Страница 37 из 44
Автору, Д.Б.Пристли, хотелось бы, чтобы его герой «был похож на короля Лира или на стариков Блейка, но пусть актер сам решает, что ему больше подходит». Русский актер воспользовался умной снисходительностью, вернее — доверием автора, он действительно «сам решил» не только внешность героя, но основы его характера, который превратился на экране в характер настолько реальный и самостоятельный (при точном следовании авторскому замыслу), что Кендл Кольцова воспринимается и вспоминается впоследствии как человек, с которым довелось, вернее — посчастливилось встретиться. Его Кендл не вызывает никаких, пусть самых возвышенных (король Лир!) ассоциаций, хотя, конечно же, тема яснополянского ухода и смерти в случайном прибежище лежала где-то у истоков авторского замысла и актерского решения (недаром возраст героя равен возрасту Толстого). Причем ведь, когда читаешь пьесу Пристли (она опубликована в 1958 году журналом «Иностранная литература»), то отчетливо ощущаешь традиционность многих ее мотивов: самое «странничество» героя, борьба за его наследство, финальное торжество невинной души — бескорыстной и самоотверженной внучки, которой дед отказывает наследство, одновременно соединяя ее с симпатичным молодым человеком.
В характере самого Саймона Кендла, в его манере говорить, да и во всех окружающих много тех конкретнейших черточек, безошибочных примет англичан 50-х годов, которые почти невозможно ни уловить, ни передать режиссерам и актерам иной страны. Конечно же, разница речи северян-провинциалов и приезжих лондонцев, на которой так настаивает, которую так подчеркивает автор в ремарке, не существует в исполнении актеров-москвичей. В то же время создатели спектакля, в первую очередь Юрий Кольцов, словно размыкают сюжетные ситуации пьесы, как бы смотрят на них со стороны, с более высокой и в то же время более реальной точки зрения, чем сам автор.
Кольцов, как ему положено по роли, искренне обеспокоен судьбой любимой внучки, которая откровенно не любит своего отца, преуспевающе-делового сэра Эдмунда, но старается не вспоминать и о том, что прадед ее был просто каменотесом. Герой Кольцова заботливо устраивает счастье Фелисите и молодого инженера, вписывая их имена рядом в свое завещание: «Они делают вид, что терпеть друг друга не могут, оба они снобы, ни на минуту не забывающие об общественном неравенстве, как и многие англичане, а мое завещание выбьет из них всю эту дурь… Не успеют они оглянуться, как уже будут женаты».

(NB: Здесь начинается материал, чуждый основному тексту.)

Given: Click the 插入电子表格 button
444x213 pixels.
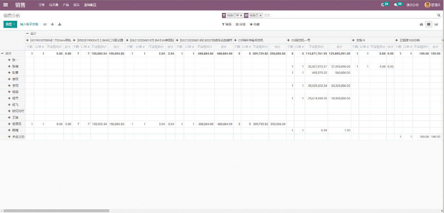Looking at the screenshot, I should (x=29, y=24).
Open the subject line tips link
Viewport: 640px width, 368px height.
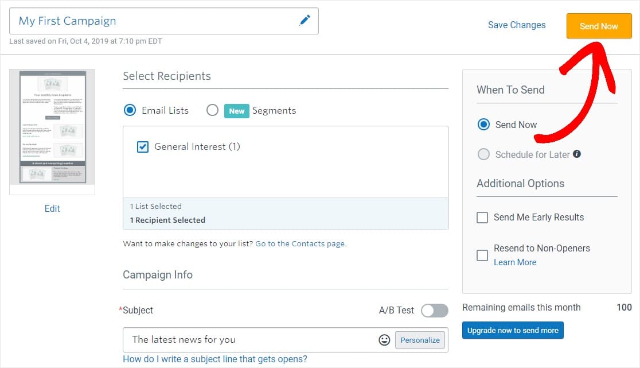coord(214,359)
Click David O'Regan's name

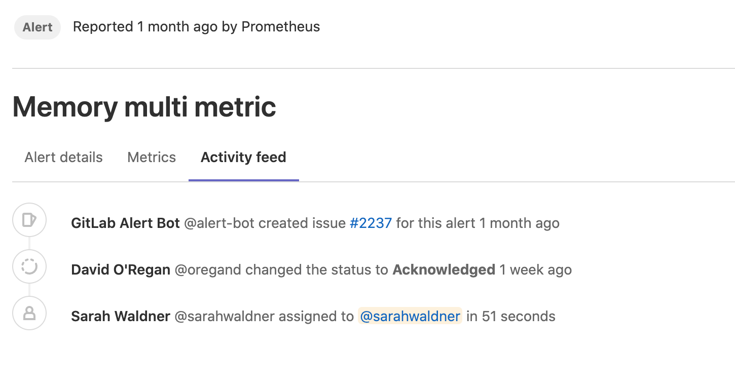120,269
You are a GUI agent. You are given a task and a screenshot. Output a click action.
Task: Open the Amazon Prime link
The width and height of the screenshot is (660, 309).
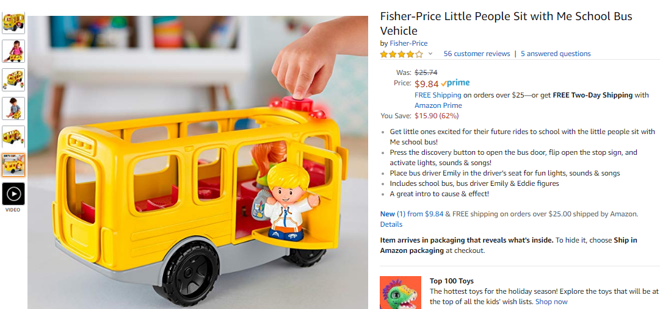pos(438,105)
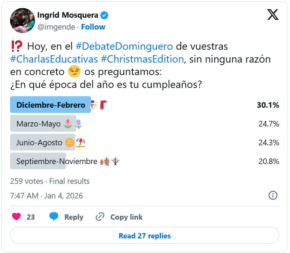Open the 7:47 AM Jan 4, 2026 timestamp
Screen dimensions: 290x253
pos(47,196)
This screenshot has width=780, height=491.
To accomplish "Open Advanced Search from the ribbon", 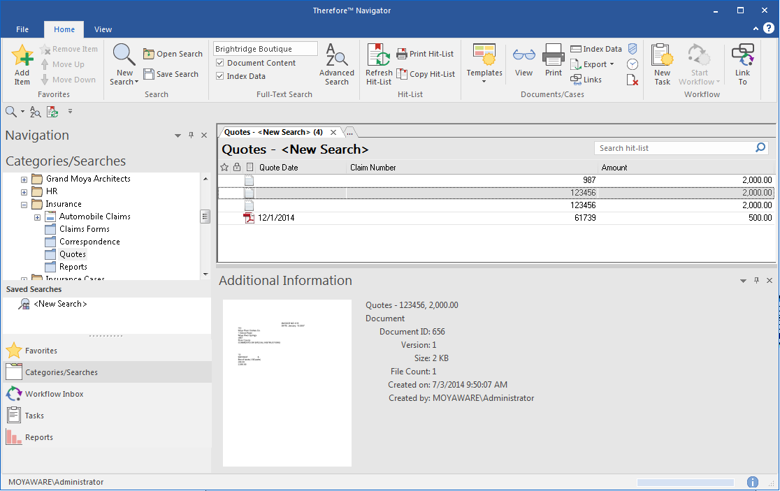I will (x=337, y=64).
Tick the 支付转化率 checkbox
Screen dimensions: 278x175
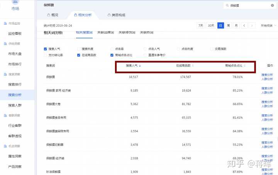tap(46, 55)
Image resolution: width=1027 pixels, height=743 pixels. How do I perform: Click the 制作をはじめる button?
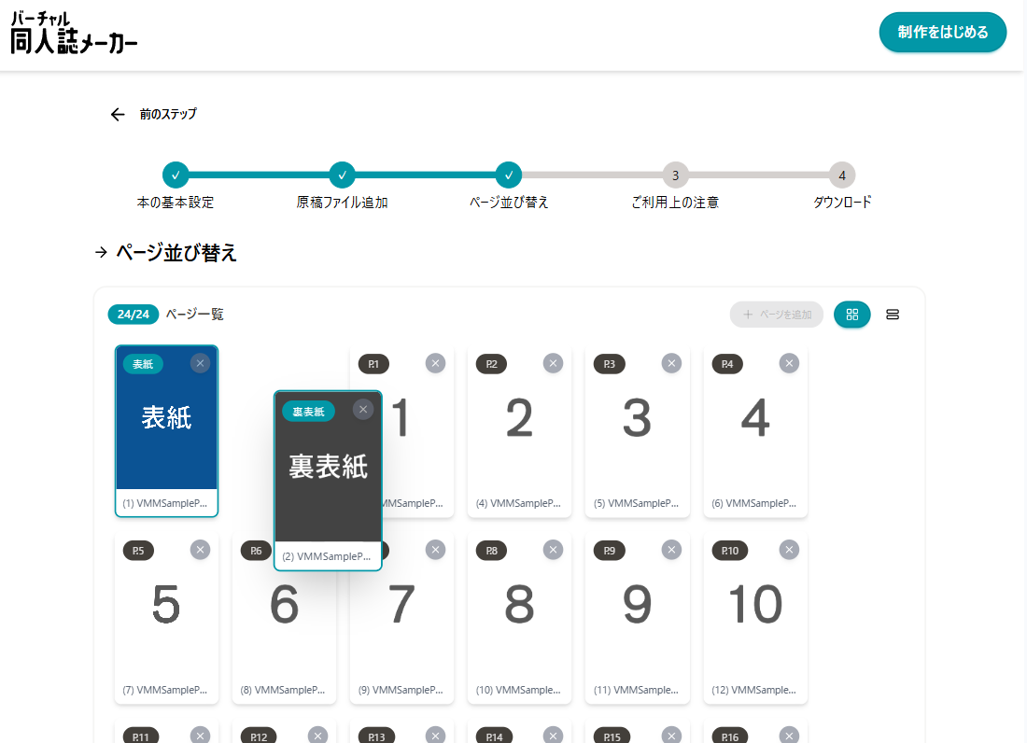coord(943,32)
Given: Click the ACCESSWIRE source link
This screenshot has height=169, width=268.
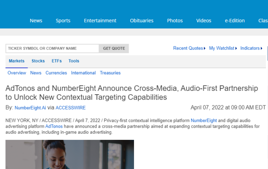Looking at the screenshot, I should (70, 108).
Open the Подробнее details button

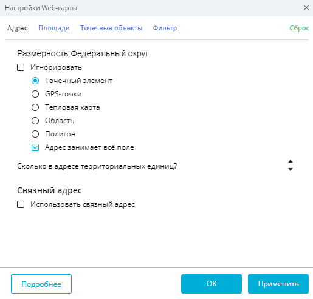click(x=41, y=284)
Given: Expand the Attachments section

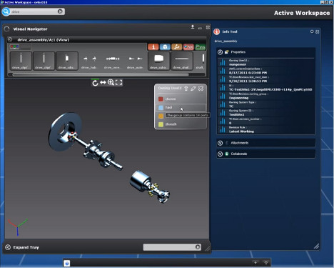Looking at the screenshot, I should pyautogui.click(x=220, y=143).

Так достаточно тревожная, старинная и в то же время вовсе не ушедшая из британской современности тема сословной, имущественной отчужденности молодых людей словно озаряется идиллическим отблеском диккенсовского камина, возле которого все сердца устремляются к добру. Но актер Кольцов словно бы чуть-чуть ироничен в этой сцене: слишком уж легко решает здесь автор большой и больной вопрос, слишком невероятна случайность, сближающая Фелисите с сыном хозяина гостиницы. Правда, старший сын художника, тот самый сэр Эдмунд, написан Пристли (и сыгран В.Давыдовым) беспощадно, да и к другим традиционным темам писатель подходит без успокоительных иллюзий, а Кольцов еще углубляет их общечеловеческую и одновременно реальнейшую социально-историческую основу.

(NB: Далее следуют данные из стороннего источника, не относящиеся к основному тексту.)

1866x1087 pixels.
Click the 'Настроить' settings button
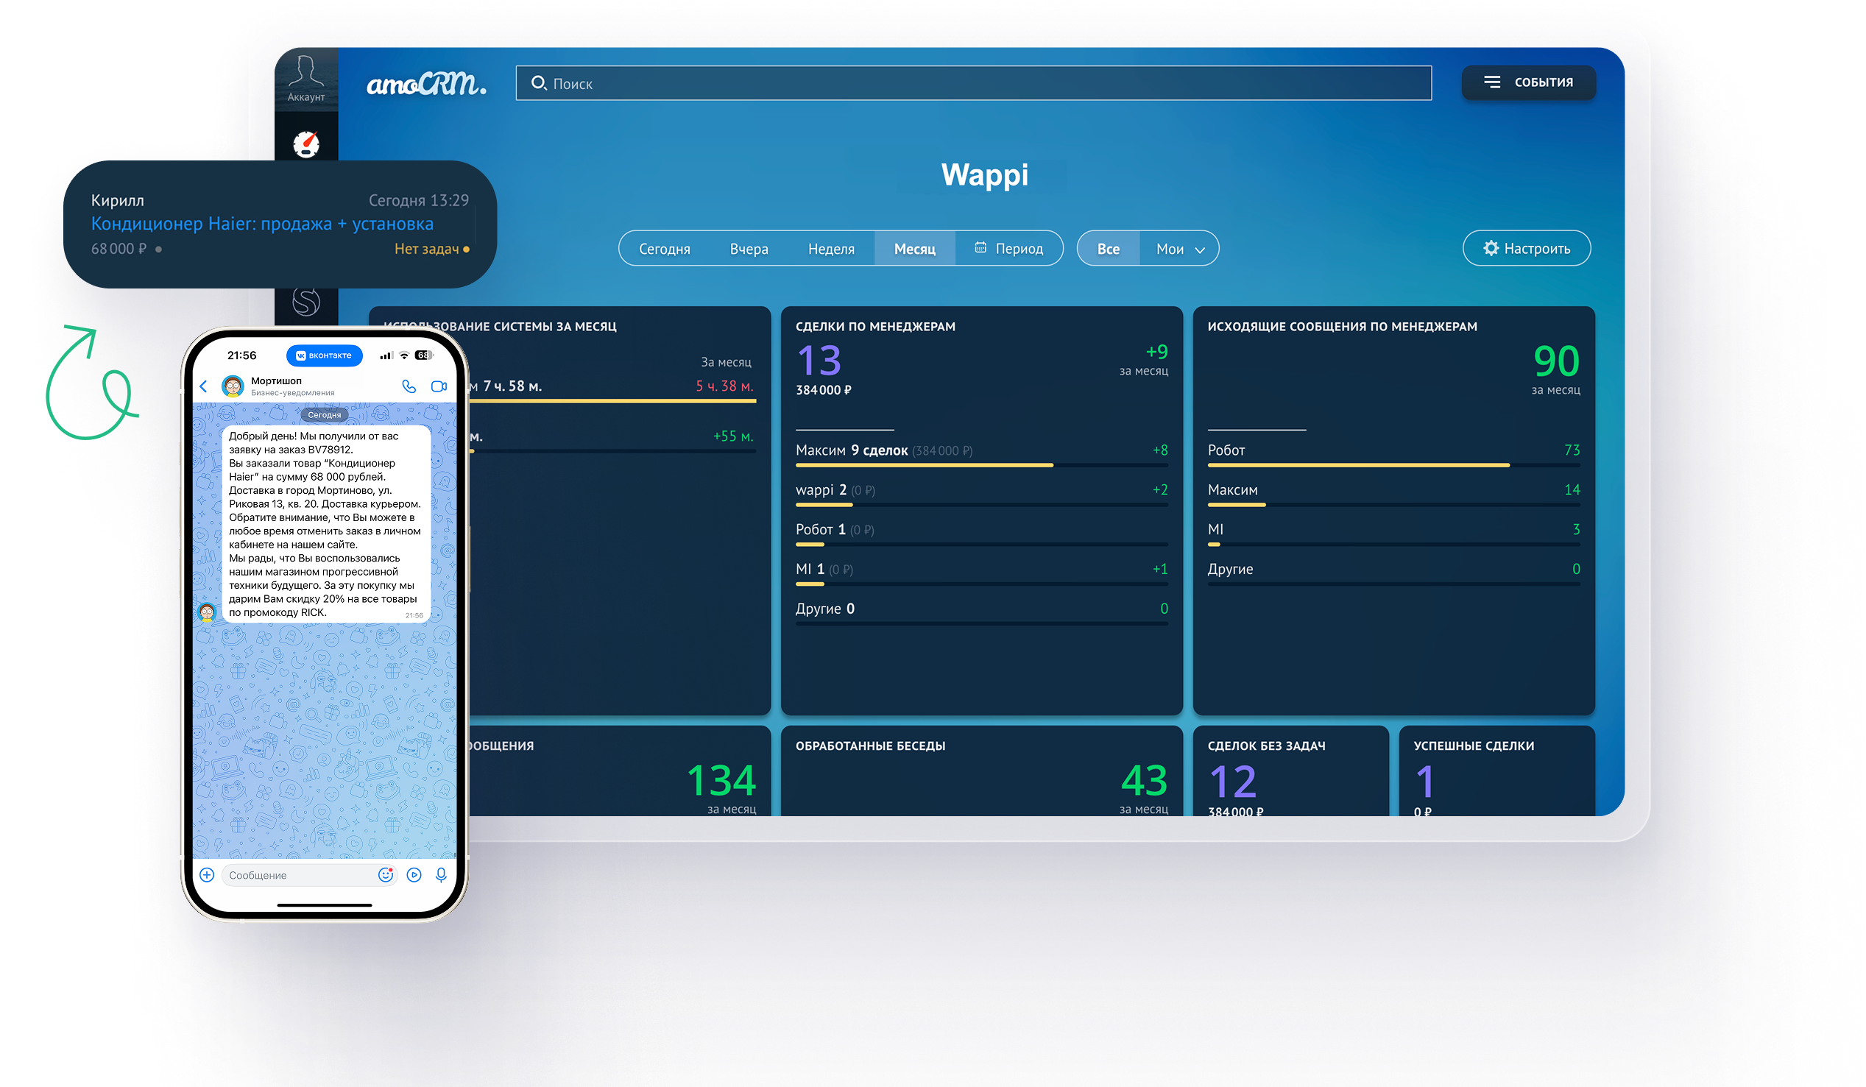(x=1526, y=249)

Скажем, борьба за наследство — исконный сюжет мирового театра от французских фарсов, где жена приплясывает, узнав о смерти богатого муженька, до сугубо русской «Смерти Пазухина», где законный наследник также пускается вприсядку под иконами. Первоначально кажется, что именно этот мотив дележа добычи и ссор из-за наследства лежит в основе спектакля «Теперь пусть уходит». Но оказывается, дети и внуки Кендла, приехавшие из Лондона в Скруп, вовсе не напоминают стаю коршунов, где каждый норовит урвать добычу пожирнее. Дочь — слабовольно-женственная, приверженная к самым крепким напиткам, вовсе не стремится растолкать других наследников — она лишь беспомощно наблюдает за происходящим да заказывает двойные порции джина; ее сын — развинченный юнец, сочиняющий какие-то двусмысленные куплеты и сценарии, явно нуждается в нескольких десятках фунтов, но сотни тысяч для него абстрактны; внучка вообще пошла в деда — она бескорыстна, умна, независима, обладает чувством юмора.

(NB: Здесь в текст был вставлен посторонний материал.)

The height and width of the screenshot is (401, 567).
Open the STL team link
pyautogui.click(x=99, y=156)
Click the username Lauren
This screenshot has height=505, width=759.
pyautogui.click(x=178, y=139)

Здесь борется не родня между собой, но лишь умирающий художник со своим сыном-дельцом, которого волнует не только реальная стоимость отцовских картин (хотя он отлично знает их рыночную цену), но и более тонкие обстоятельства, связанные с отцовским наследством. «Я должен стать достоянием Нации, чтобы ко мне водили экскурсии — два шиллинга за вход», — иронизирует сам художник. Но то, что для него — предмет иронии и отчуждения, составляет действительно мечту и цель сына. Эдмунда привлекают и сами реальные ценности и, так сказать, духовные купоны, тоже переходящие во вполне материальные выгоды.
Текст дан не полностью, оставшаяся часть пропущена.